THE RECORDS Start Marker

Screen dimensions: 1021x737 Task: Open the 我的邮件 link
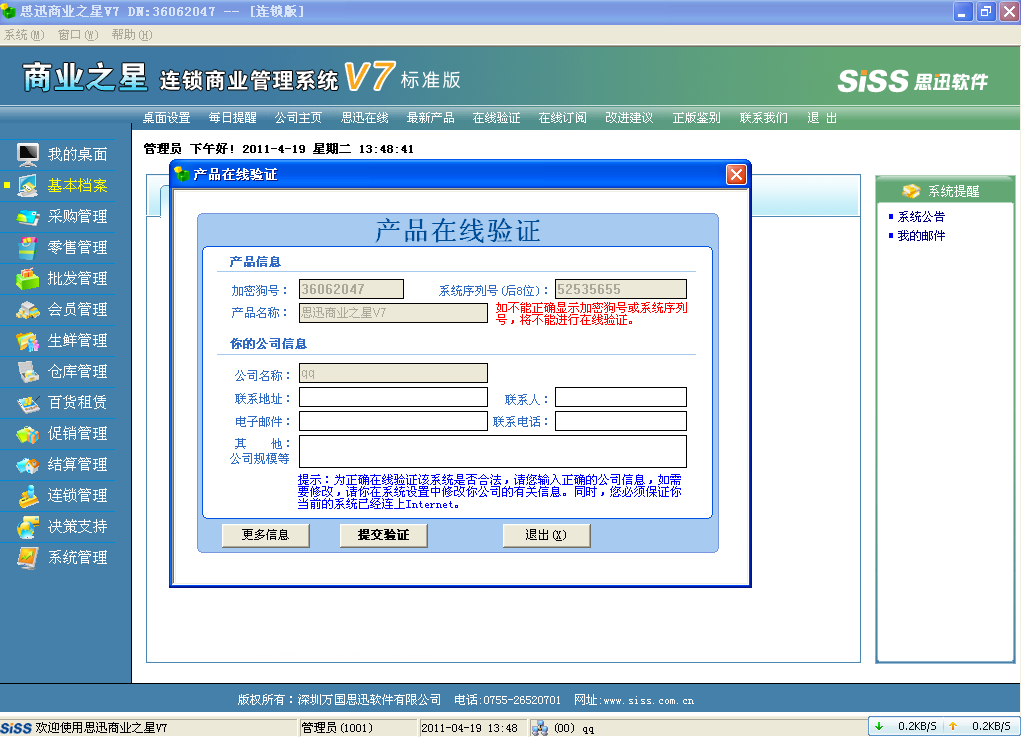[x=921, y=236]
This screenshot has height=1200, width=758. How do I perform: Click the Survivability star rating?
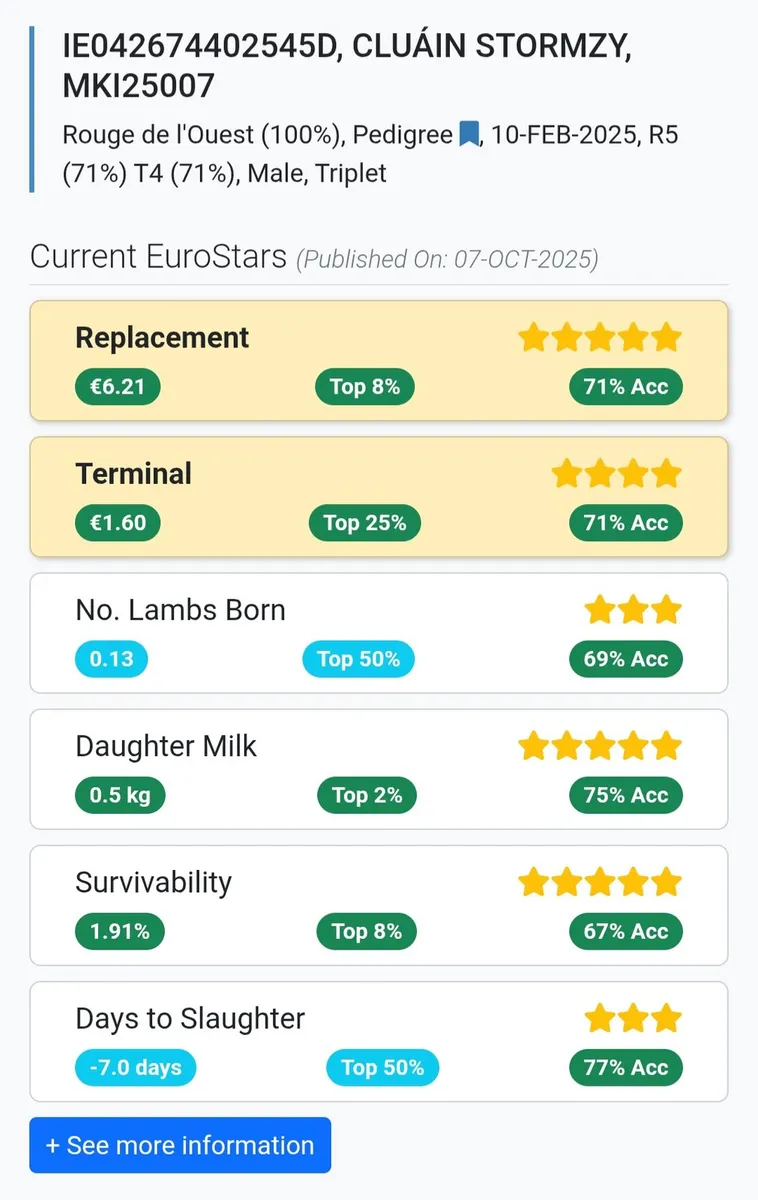tap(599, 881)
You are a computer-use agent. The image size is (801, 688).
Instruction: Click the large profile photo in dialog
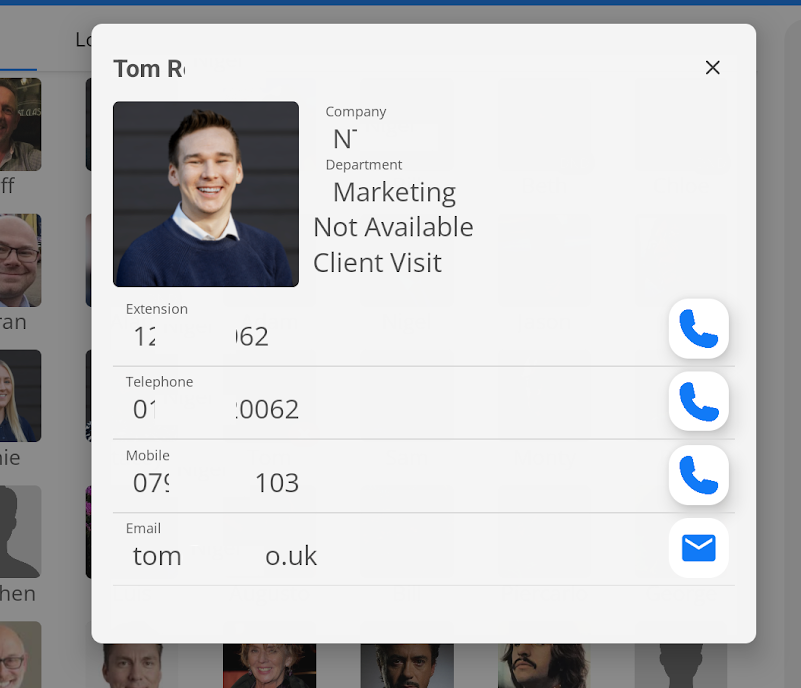coord(206,194)
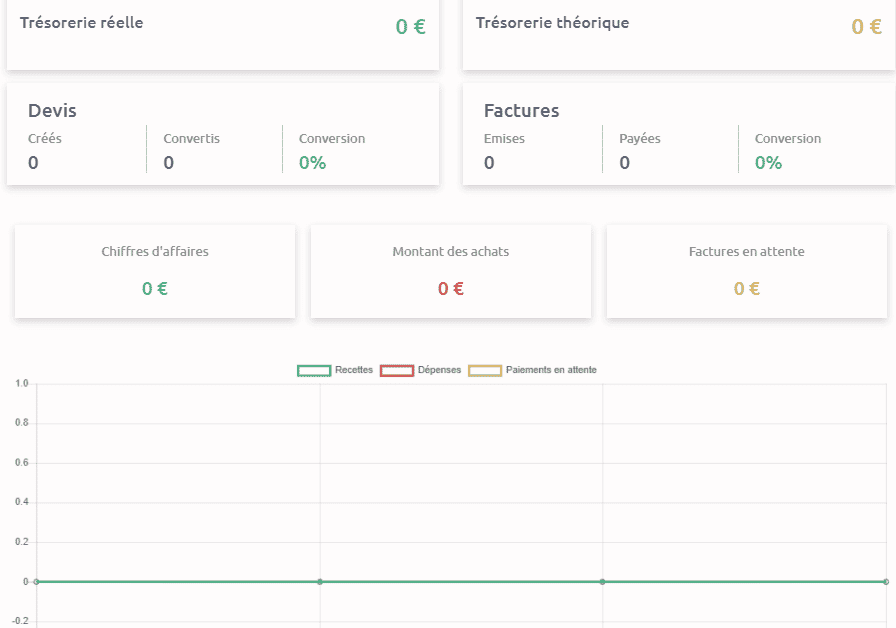Screen dimensions: 896x628
Task: Toggle Paiements en attente legend item
Action: (533, 370)
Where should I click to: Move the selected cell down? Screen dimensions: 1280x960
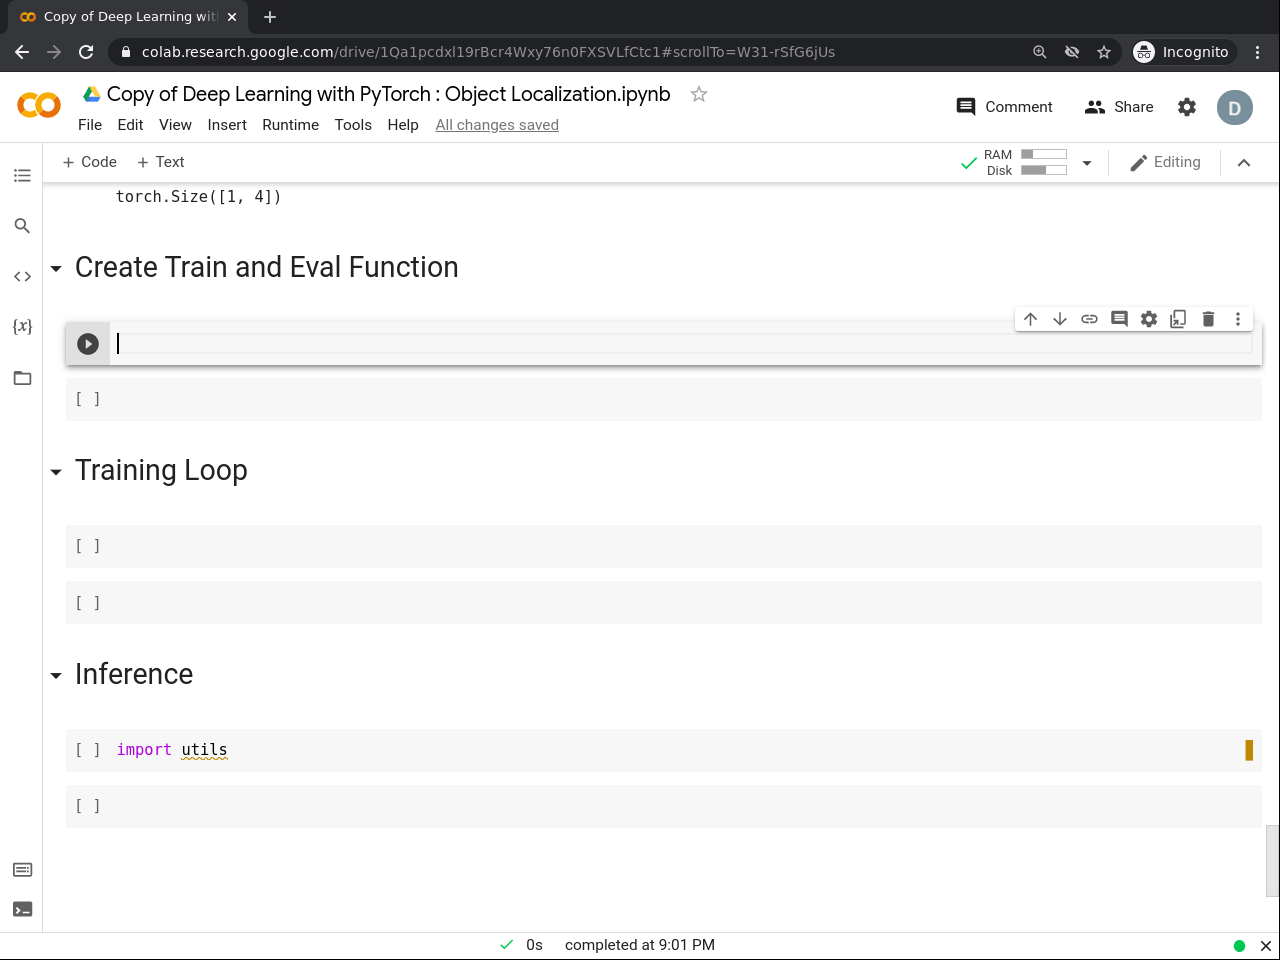[1060, 318]
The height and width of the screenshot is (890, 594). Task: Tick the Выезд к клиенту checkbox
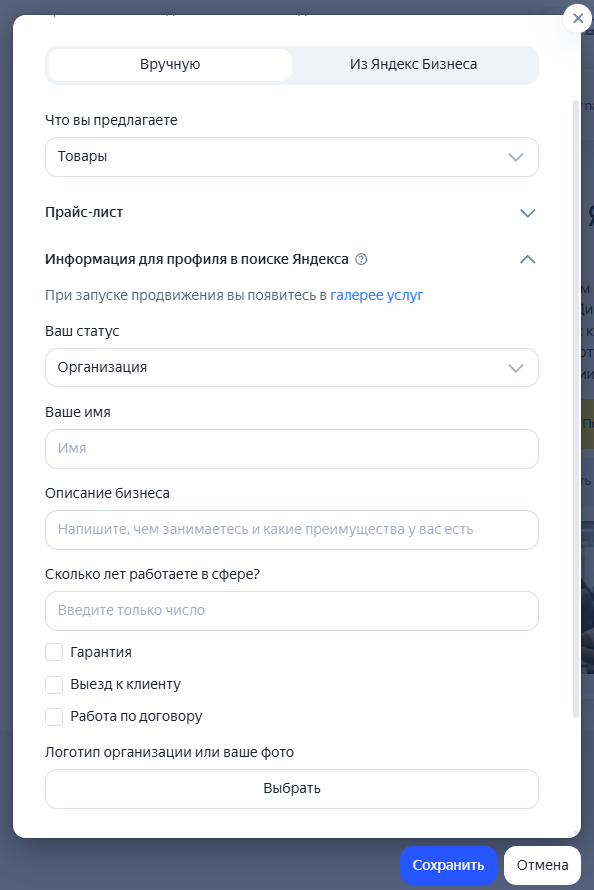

THE RECORDS End Marker

# YOUR GOAL
Each entry needs to be retyped exactly; the pictures stay out.

# RESPONSE TO THE TASK
Screen dimensions: 1021x737 Task: Open the 我的邮件 link
[x=921, y=236]
This screenshot has height=1200, width=758. How do I perform: Click the Survivability star rating?
tap(599, 881)
You are a computer-use agent. The image size is (801, 688).
Instruction: Click the large profile photo in dialog
coord(206,194)
Screen dimensions: 896x628
Task: Toggle Paiements en attente legend item
Action: (533, 370)
Where should I click to: Move the selected cell down? Screen dimensions: 1280x960
[1060, 318]
The height and width of the screenshot is (890, 594). Task: Tick the Выезд к клиенту checkbox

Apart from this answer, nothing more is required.